• **Input**

____________________

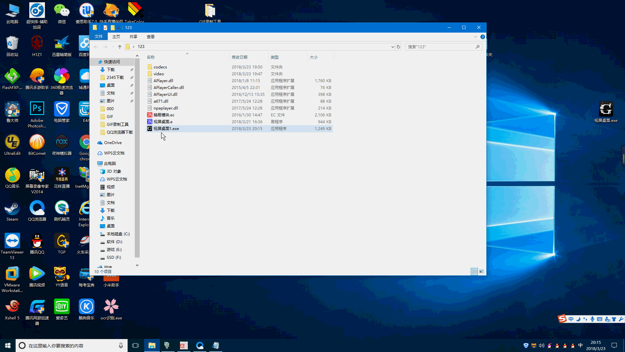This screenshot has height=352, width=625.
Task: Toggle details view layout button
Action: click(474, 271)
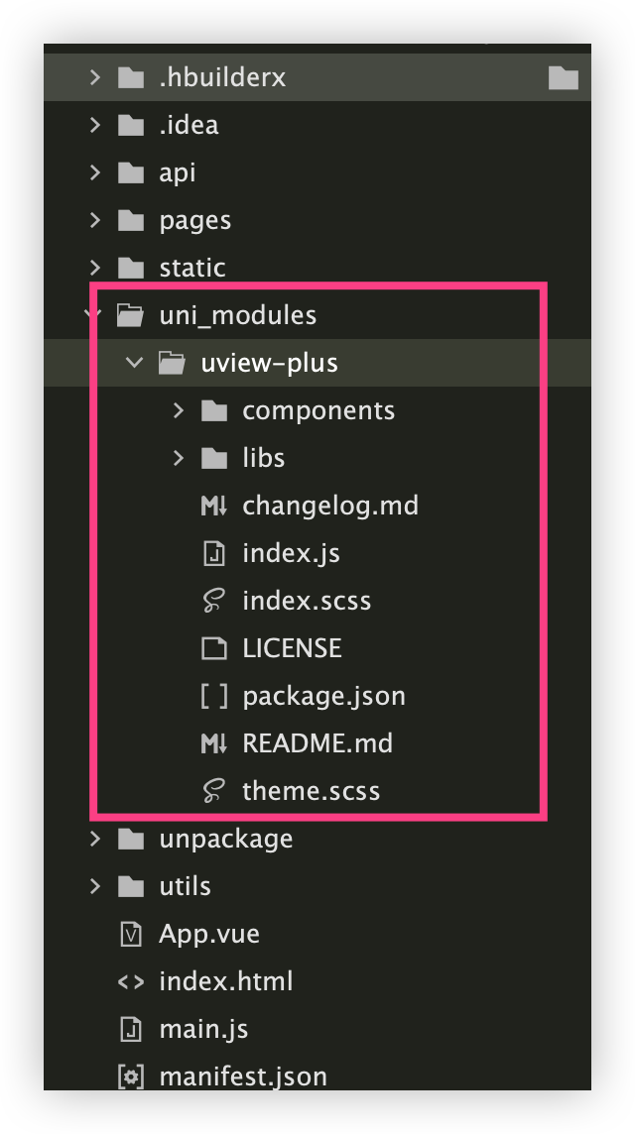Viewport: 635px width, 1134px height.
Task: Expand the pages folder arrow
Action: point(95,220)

____________________

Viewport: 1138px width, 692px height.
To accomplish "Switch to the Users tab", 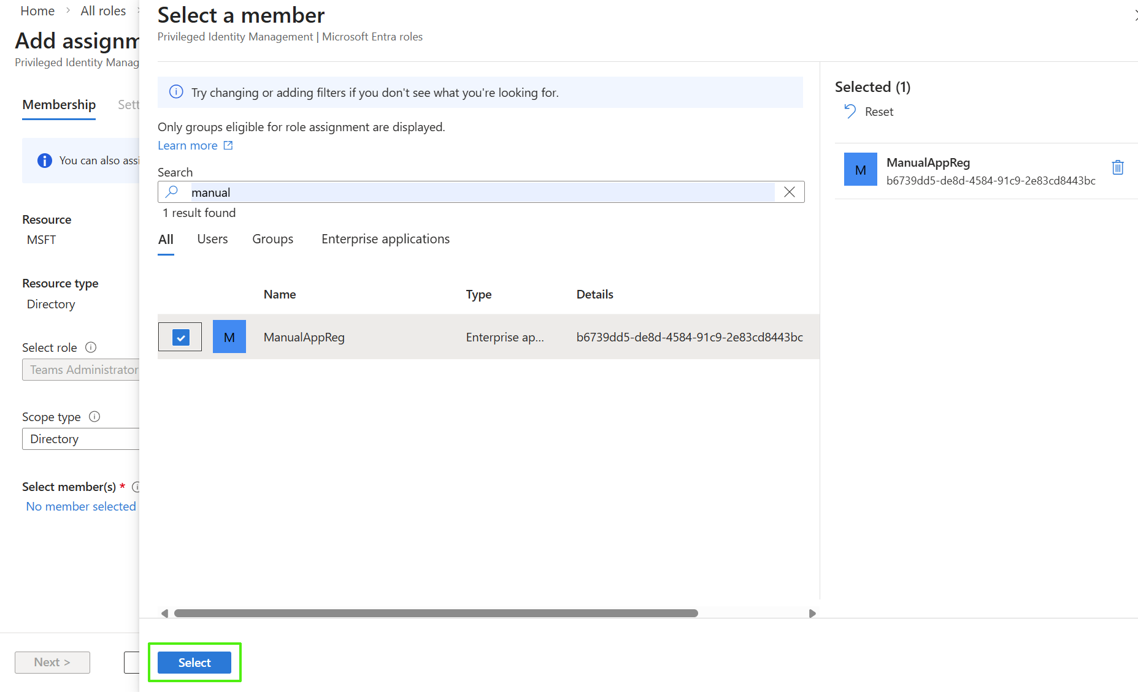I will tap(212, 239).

____________________

• **What you have to do**
Please put everything from the line containing "This screenshot has height=352, width=625." down to the line containing "Action: point(95,220)" into a Markdown table with the columns Number and Content, skipping blank lines and leaving out the pictures.

• **Exercise response**
| Number | Content |
|---|---|
| 1 | This screenshot has height=352, width=625. |
| 2 | Task: Toggle details view layout button |
| 3 | Action: click(474, 271) |
| 4 | Viewport: 635px width, 1134px height. |
| 5 | Task: Expand the pages folder arrow |
| 6 | Action: point(95,220) |